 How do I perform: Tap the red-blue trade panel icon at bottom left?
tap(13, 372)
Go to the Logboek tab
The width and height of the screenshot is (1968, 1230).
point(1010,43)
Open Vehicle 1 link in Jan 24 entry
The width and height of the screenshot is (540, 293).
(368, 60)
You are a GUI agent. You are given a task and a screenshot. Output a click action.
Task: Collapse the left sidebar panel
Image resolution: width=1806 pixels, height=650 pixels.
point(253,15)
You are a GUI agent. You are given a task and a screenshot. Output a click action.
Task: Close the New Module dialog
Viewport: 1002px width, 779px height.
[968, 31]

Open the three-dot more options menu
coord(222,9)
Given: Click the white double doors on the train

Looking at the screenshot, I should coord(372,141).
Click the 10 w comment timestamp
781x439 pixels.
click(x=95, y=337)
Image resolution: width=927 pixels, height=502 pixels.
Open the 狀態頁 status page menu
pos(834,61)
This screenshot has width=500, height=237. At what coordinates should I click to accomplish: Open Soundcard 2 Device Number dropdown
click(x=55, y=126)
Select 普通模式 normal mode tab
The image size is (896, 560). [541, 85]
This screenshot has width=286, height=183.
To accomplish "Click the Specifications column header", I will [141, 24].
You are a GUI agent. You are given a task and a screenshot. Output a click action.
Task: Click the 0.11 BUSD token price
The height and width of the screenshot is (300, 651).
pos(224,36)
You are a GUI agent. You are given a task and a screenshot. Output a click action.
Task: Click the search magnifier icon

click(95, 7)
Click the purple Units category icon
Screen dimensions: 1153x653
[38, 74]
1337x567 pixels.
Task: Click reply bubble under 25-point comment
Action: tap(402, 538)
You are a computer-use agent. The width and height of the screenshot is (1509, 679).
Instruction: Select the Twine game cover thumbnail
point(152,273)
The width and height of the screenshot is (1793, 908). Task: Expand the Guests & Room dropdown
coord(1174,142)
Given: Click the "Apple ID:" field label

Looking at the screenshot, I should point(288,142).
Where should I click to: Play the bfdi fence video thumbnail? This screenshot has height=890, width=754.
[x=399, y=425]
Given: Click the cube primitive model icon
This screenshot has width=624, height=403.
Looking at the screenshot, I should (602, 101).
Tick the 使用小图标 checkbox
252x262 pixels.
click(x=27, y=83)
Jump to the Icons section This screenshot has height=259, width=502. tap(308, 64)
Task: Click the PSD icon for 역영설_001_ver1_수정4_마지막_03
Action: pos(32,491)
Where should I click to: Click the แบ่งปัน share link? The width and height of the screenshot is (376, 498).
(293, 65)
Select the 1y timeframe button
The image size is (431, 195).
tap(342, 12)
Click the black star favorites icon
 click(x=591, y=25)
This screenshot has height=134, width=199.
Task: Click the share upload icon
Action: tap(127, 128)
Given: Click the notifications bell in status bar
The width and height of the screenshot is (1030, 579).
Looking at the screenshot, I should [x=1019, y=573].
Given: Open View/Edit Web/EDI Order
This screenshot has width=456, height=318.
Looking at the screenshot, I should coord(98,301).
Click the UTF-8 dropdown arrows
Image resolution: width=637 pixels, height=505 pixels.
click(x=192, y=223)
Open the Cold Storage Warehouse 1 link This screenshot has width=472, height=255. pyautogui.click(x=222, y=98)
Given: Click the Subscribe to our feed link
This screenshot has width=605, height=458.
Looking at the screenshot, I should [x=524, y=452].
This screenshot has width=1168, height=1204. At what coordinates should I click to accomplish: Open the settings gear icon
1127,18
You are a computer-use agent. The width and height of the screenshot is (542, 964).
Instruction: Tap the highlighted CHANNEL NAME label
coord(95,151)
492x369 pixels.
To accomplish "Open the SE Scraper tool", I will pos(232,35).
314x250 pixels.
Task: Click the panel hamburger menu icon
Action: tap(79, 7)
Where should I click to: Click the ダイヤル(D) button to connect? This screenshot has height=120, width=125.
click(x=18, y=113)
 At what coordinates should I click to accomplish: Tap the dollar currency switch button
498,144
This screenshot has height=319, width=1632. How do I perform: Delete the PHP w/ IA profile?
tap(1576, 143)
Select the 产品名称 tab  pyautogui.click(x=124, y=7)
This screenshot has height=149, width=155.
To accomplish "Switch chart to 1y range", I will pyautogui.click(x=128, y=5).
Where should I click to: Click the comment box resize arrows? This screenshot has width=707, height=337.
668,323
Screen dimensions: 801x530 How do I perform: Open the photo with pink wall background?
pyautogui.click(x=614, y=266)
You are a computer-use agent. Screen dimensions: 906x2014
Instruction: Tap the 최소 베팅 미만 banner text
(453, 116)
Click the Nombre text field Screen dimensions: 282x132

:: Exercise brief ::
Copy exactly the lines running from the one that contains "The image size is (431, 195)." to the end of the material, both ends included.

:: Reply ::
The image size is (431, 195).
tap(342, 12)
Click the black star favorites icon
 click(x=591, y=25)
This screenshot has height=134, width=199.
Task: Click the share upload icon
Action: tap(127, 128)
Given: Click the notifications bell in status bar
The width and height of the screenshot is (1030, 579).
Looking at the screenshot, I should [x=1019, y=573].
Given: Open View/Edit Web/EDI Order
This screenshot has width=456, height=318.
Looking at the screenshot, I should coord(98,301).
Click the UTF-8 dropdown arrows
Image resolution: width=637 pixels, height=505 pixels.
click(x=192, y=223)
Open the Cold Storage Warehouse 1 link This screenshot has width=472, height=255. pyautogui.click(x=222, y=98)
Given: Click the Subscribe to our feed link
This screenshot has width=605, height=458.
Looking at the screenshot, I should [x=524, y=452].
This screenshot has width=1168, height=1204. At what coordinates should I click to accomplish: Open the settings gear icon
1127,18
You are a computer-use agent. The width and height of the screenshot is (542, 964).
Instruction: Tap the highlighted CHANNEL NAME label
coord(95,151)
492x369 pixels.
To accomplish "Open the SE Scraper tool", I will pos(232,35).
314x250 pixels.
Task: Click the panel hamburger menu icon
Action: tap(79, 7)
Where should I click to: Click the ダイヤル(D) button to connect? This screenshot has height=120, width=125.
click(x=18, y=113)
 At what coordinates should I click to accomplish: Tap the dollar currency switch button
498,144
This screenshot has height=319, width=1632. How do I perform: Delete the PHP w/ IA profile?
tap(1576, 143)
Select the 产品名称 tab  pyautogui.click(x=124, y=7)
This screenshot has height=149, width=155.
To accomplish "Switch chart to 1y range", I will pyautogui.click(x=128, y=5).
Where should I click to: Click the comment box resize arrows? This screenshot has width=707, height=337.
668,323
Screen dimensions: 801x530 How do I perform: Open the photo with pink wall background?
pyautogui.click(x=614, y=266)
You are a computer-use agent. Screen dimensions: 906x2014
Instruction: Tap the 최소 베팅 미만 banner text
(453, 116)
Click the Nombre text field Screen dimensions: 282x132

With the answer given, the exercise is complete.